[TASK ITEM]
The line containing "The image size is (211, 143)." and every line after it to the end of the records: set those down exactly, without any pictures.

*** INFORMATION SUPPLIED

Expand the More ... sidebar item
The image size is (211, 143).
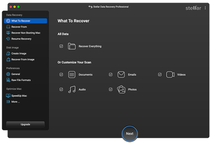(15, 102)
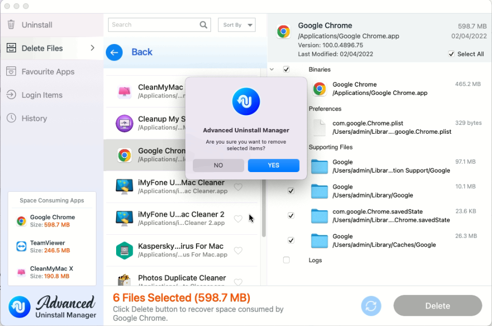The height and width of the screenshot is (326, 492).
Task: Check the Logs category checkbox
Action: [x=286, y=260]
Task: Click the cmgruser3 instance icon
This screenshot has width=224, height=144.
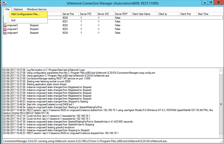Action: tap(4, 29)
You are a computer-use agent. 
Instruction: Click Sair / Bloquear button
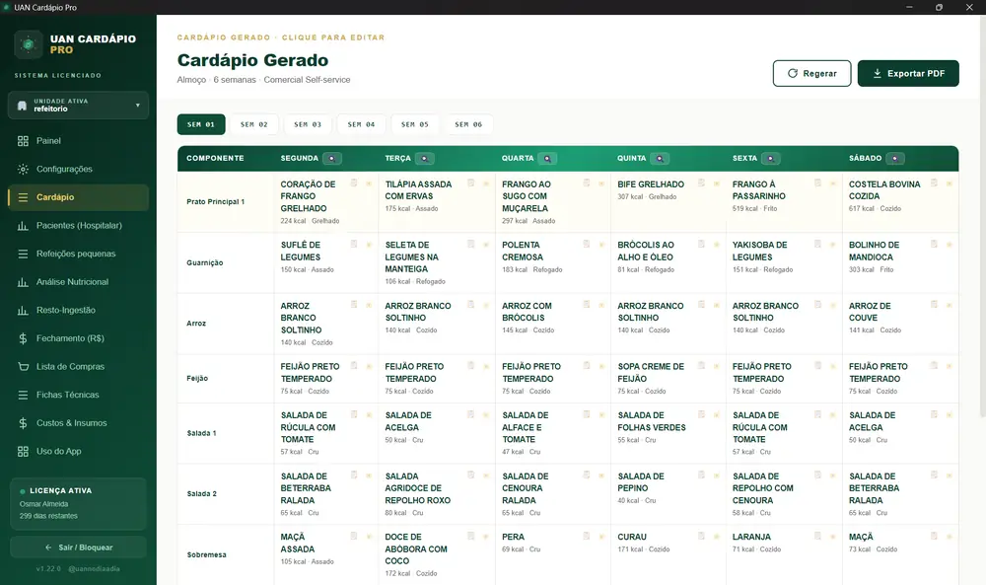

******

[SOLUTION]
The image size is (211, 143).
(15, 102)
The height and width of the screenshot is (326, 492).
Task: Check the Logs category checkbox
Action: [x=286, y=260]
Task: Click the cmgruser3 instance icon
This screenshot has width=224, height=144.
Action: tap(4, 29)
You are a computer-use agent. 
Instruction: Click Sair / Bloquear button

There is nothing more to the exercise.